As a recent patent application from Apple reveals, it’s a zero-sum game between creepiness and utility when it comes to data-based friend matching.
June 27, 2011

A newly published patent application from Apple shows that the company remains interested in getting into the game of social networking. How does Apple hope to succeed where it has already more or less failed, with Ping, its “social network for music” that’s hardly a Facebook killer? The key might be in your pocket. Apple wants to mine data on your iPhone to help you find your next friend. Hardware, rather than software, might be Apple’s way in.

As is always the case with such patent applications, half the fun is reading in staid, scientific language about a world most often expressed through chatty messages and emoticons. “Social networks are a well known phenomenon,” says the application, in a segment that feels like the abstract to a journal article. “Identifying like-minded people, however, often requires a substantial amount of and time and effort because identifying new persons with common interests for friendships is difficult. For example, when two strangers meet, it may take a long and awkward conversation to discover their common interests or experiences.”

Apple’s solution? Mine data on the iPhone (with the user’s permission) to help speed that icebreaking process. Plenty of apps already exist to help you find friends or dates based on interest and location (MeetMoi, the “Google Alerts of dating apps,” is just one of many). But such apps tend to rely on basic information you plug in to the app itself–that you like Lady Gaga, walks on the beach, sushi, and so on. The connections forged by that kind of data tend to be lacking in that curious chemistry that makes up a lasting social bond.

Apple, though, makes the iPhone itself, not just the apps on it. Which means it potentially can have access to reams of obscure data, if you let it. And its patent application proposes creating matches based on bizarre bits of data you’d never bother to load into a dating profile. If you learn that someone in the bar down the street also likes the Beatles, let’s be honest: you probably don’t have a ton to talk about. But what if, by contrast, you learn that they also have the phone number of Greg Harplestein, that wild-and-crazy guy from your hometown? Or that they, like you, have signed up for weather forecasts on the Hawaiian island of Molokai? Or that you’ve both bookmarked the Stanford Encyclopedia of Philosophy’s entry on Richard Rorty? Or that facial analysis software has discovered that you have pictures of the same mutual friend on your phone?

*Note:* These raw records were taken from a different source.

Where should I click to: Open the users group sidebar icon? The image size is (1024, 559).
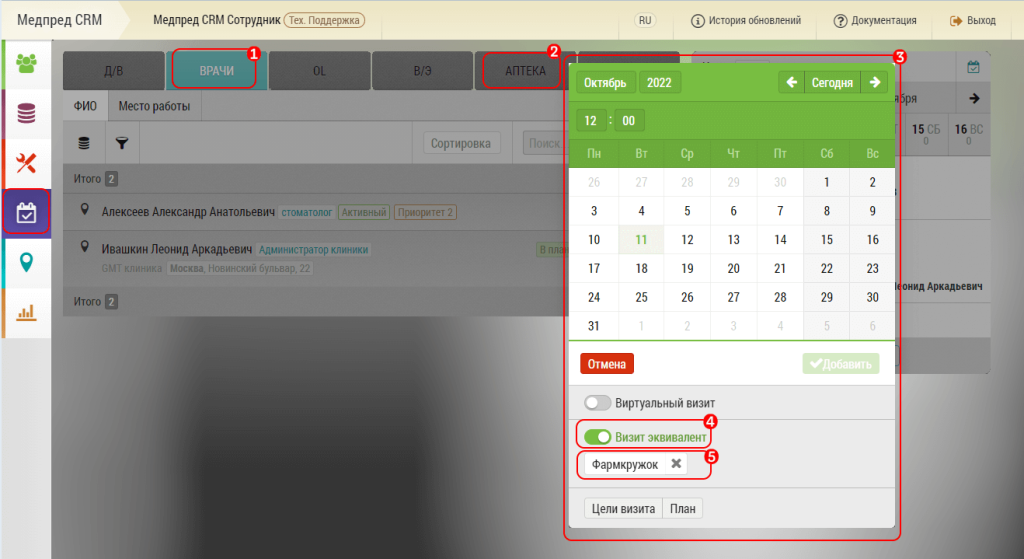point(26,64)
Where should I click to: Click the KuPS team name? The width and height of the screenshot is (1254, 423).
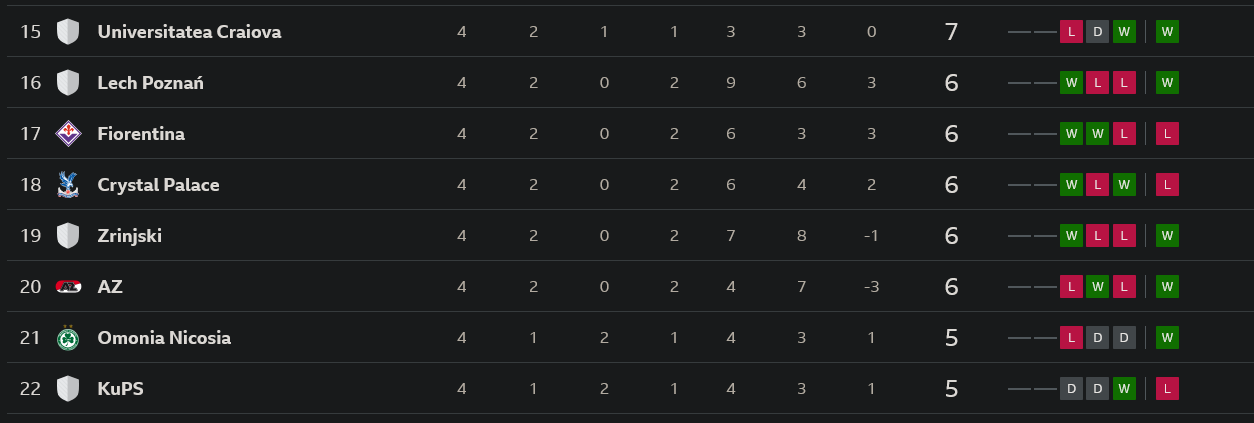coord(120,389)
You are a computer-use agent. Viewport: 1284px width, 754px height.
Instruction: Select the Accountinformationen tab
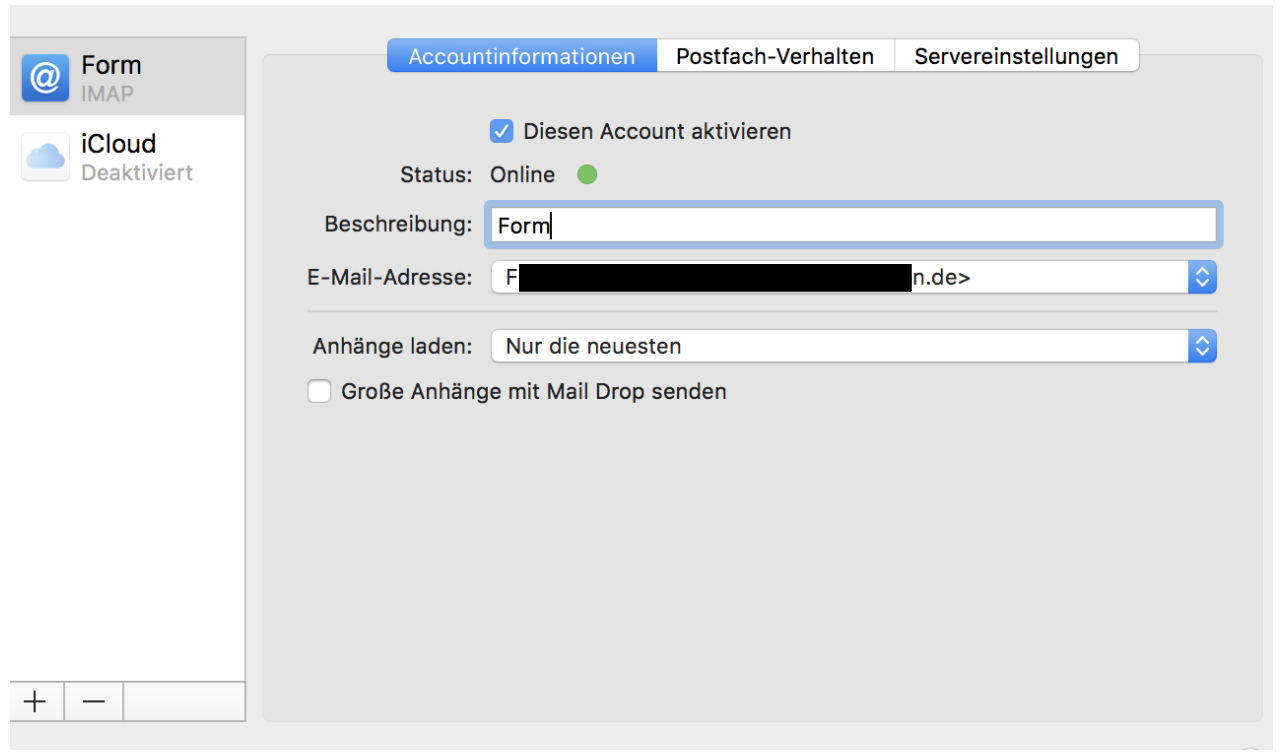tap(522, 56)
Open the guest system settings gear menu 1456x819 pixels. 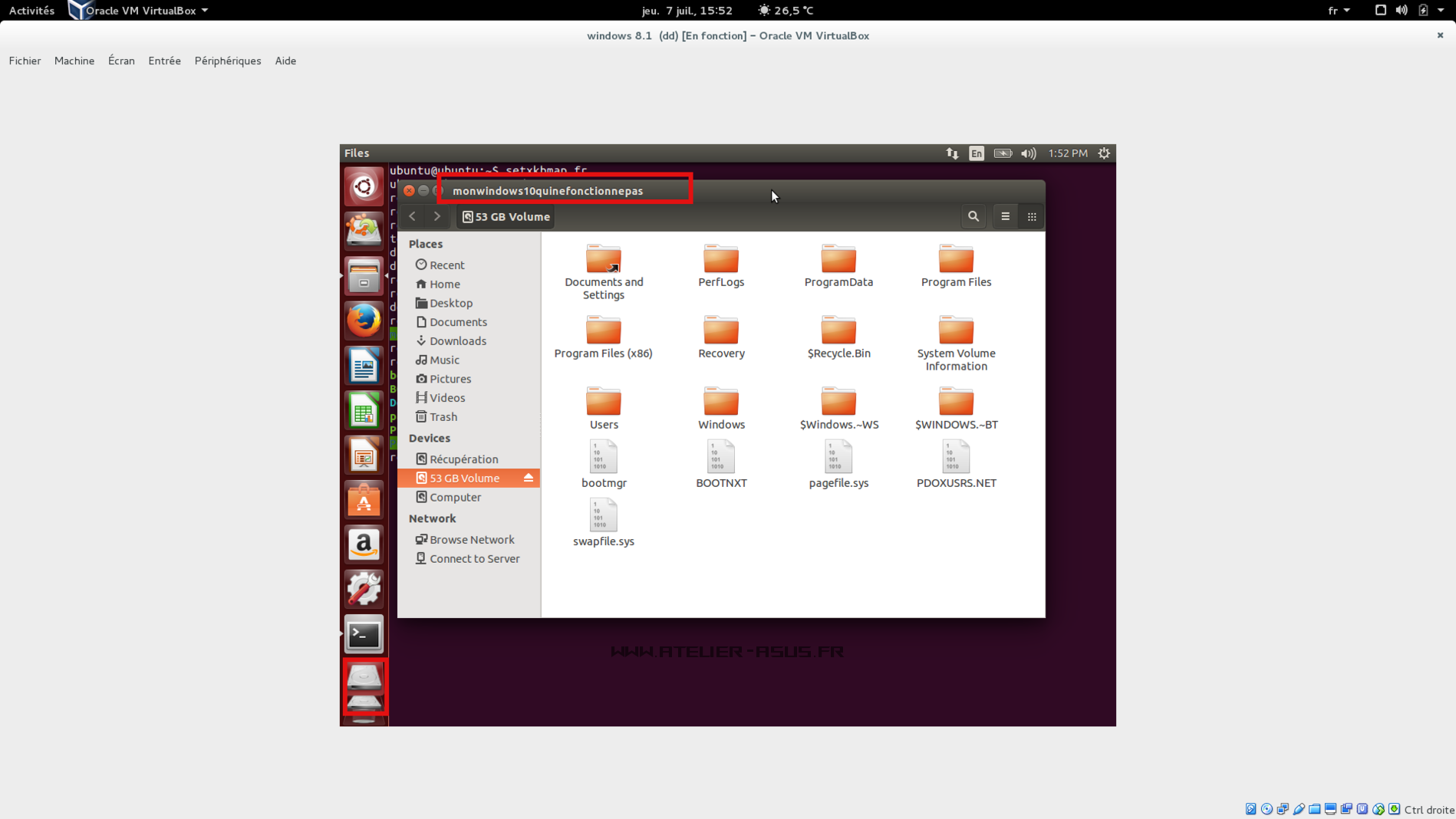coord(1104,153)
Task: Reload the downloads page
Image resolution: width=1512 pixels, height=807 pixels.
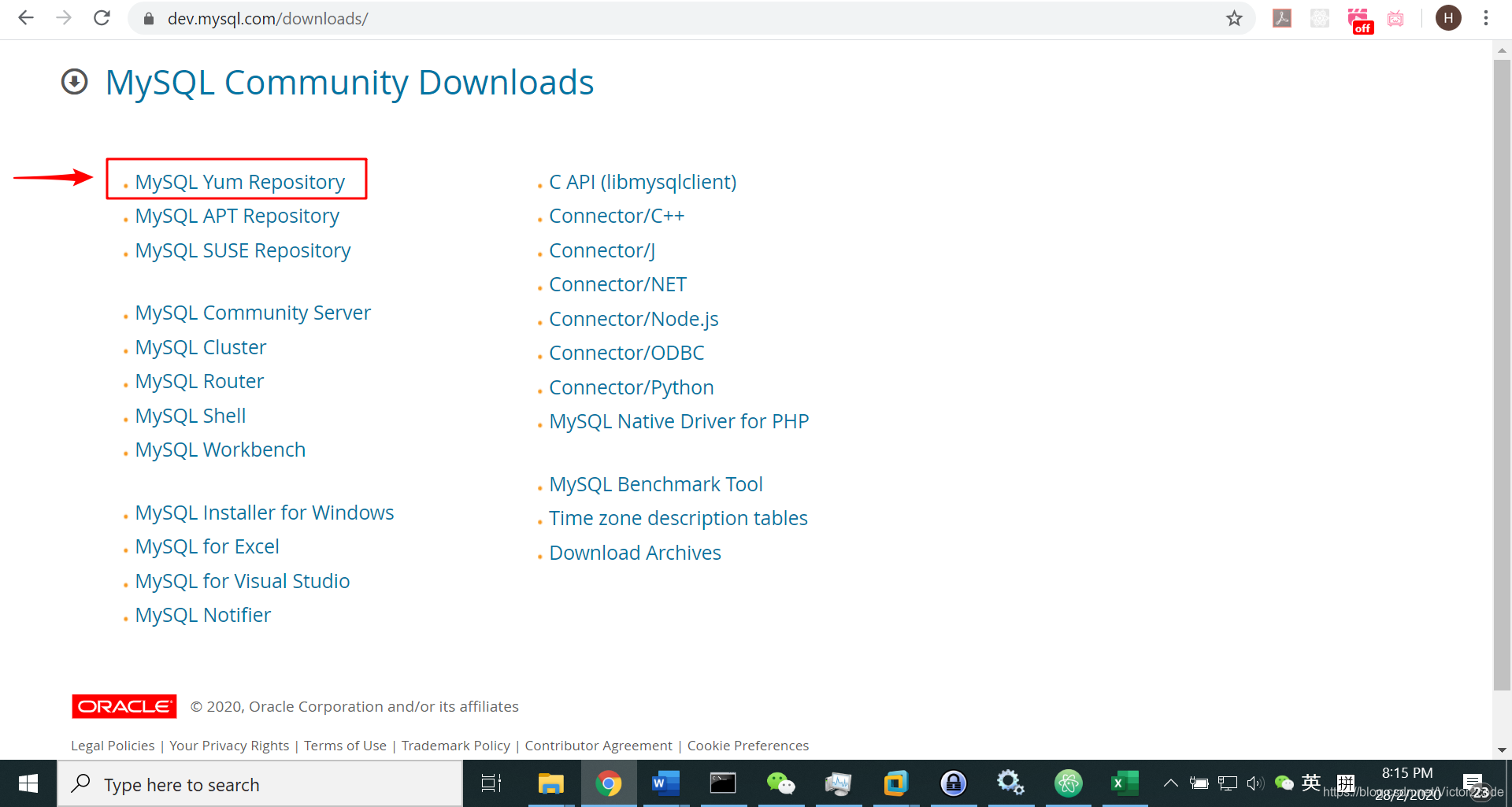Action: point(102,18)
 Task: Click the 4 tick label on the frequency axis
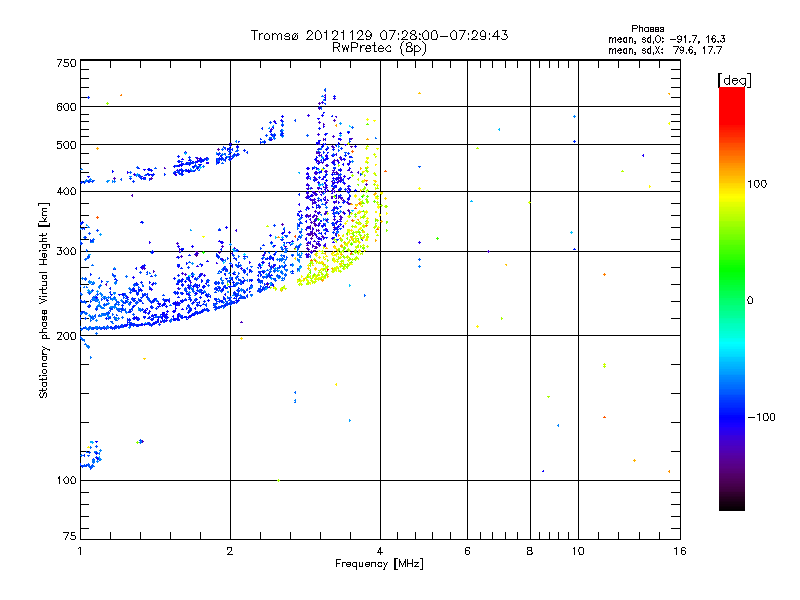pos(380,551)
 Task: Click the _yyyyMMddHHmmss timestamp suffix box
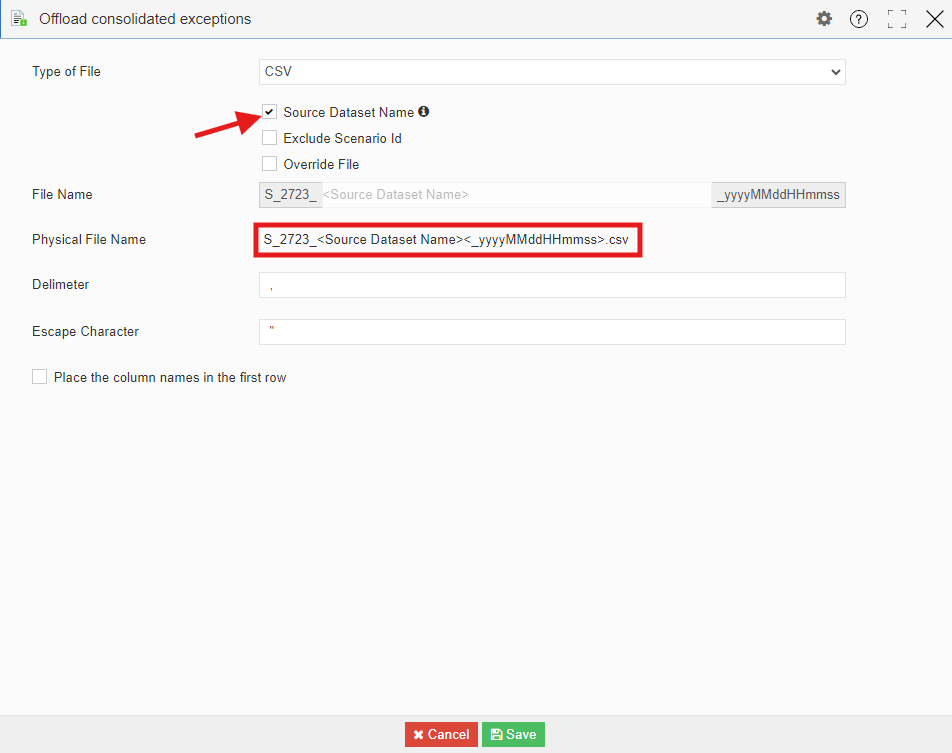pos(778,195)
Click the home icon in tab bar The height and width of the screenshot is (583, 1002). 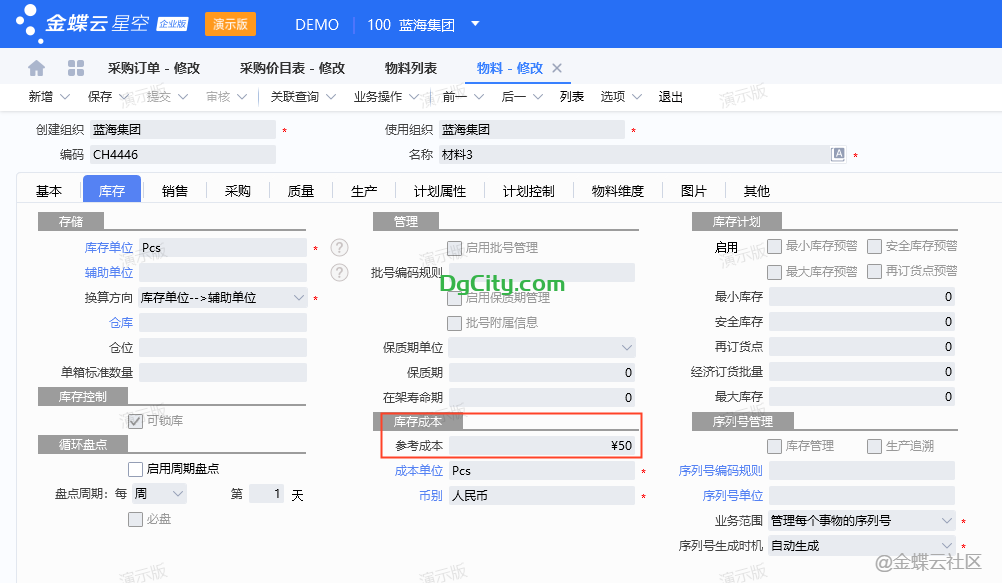click(37, 68)

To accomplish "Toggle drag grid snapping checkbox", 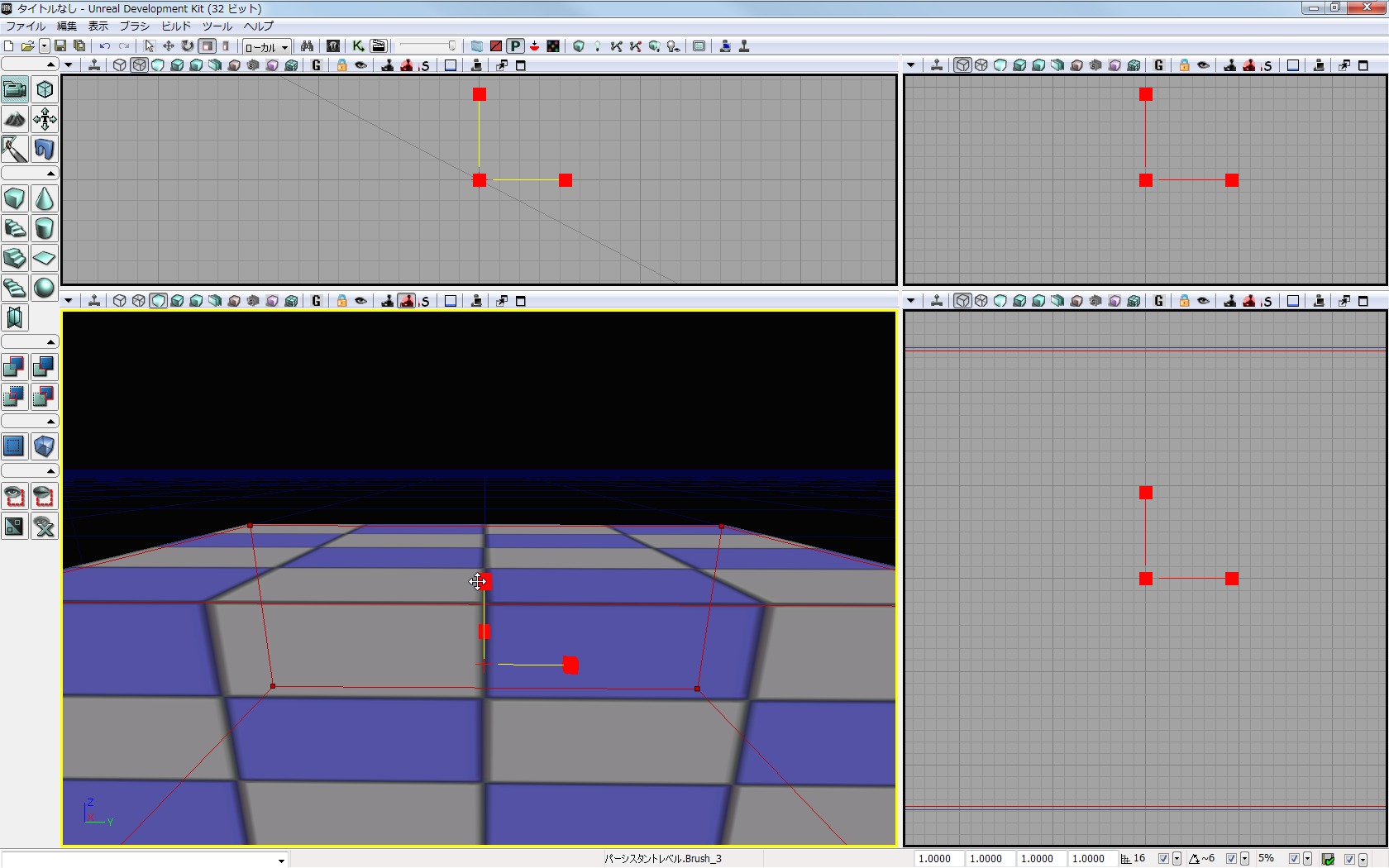I will coord(1163,859).
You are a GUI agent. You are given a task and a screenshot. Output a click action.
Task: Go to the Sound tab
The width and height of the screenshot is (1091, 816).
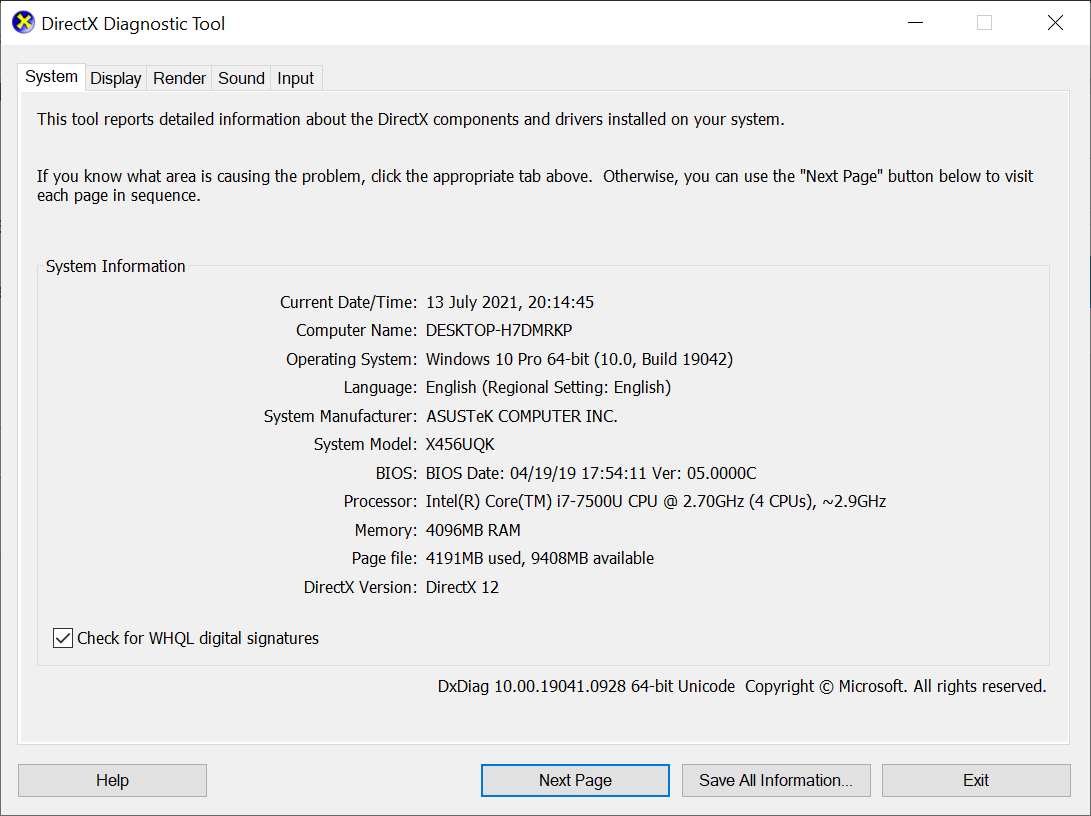pos(242,78)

The Apple patent application envisions all these scenarios. (For the detail-oriented, have a go at the 15,000-word application itself.) Each of them, though, simultaneously points to the promise and peril of “friend finders” like these. The more obscure the data you allow Apple to mine and make public for you, the more serendipitous are the connections that can be forged. At the same time, though, the more obscure the data you give Apple free rein with, the creepier the service becomes. Concerns over privacy may constitute a greater barrier than concerns over all that ice that might just need to be broken in the old-fashioned, manual way. After all, there already exists an time-tested technology to aid in social networking, a booming commodity that Apple nonetheless probably won’t get into any time soon: alcohol.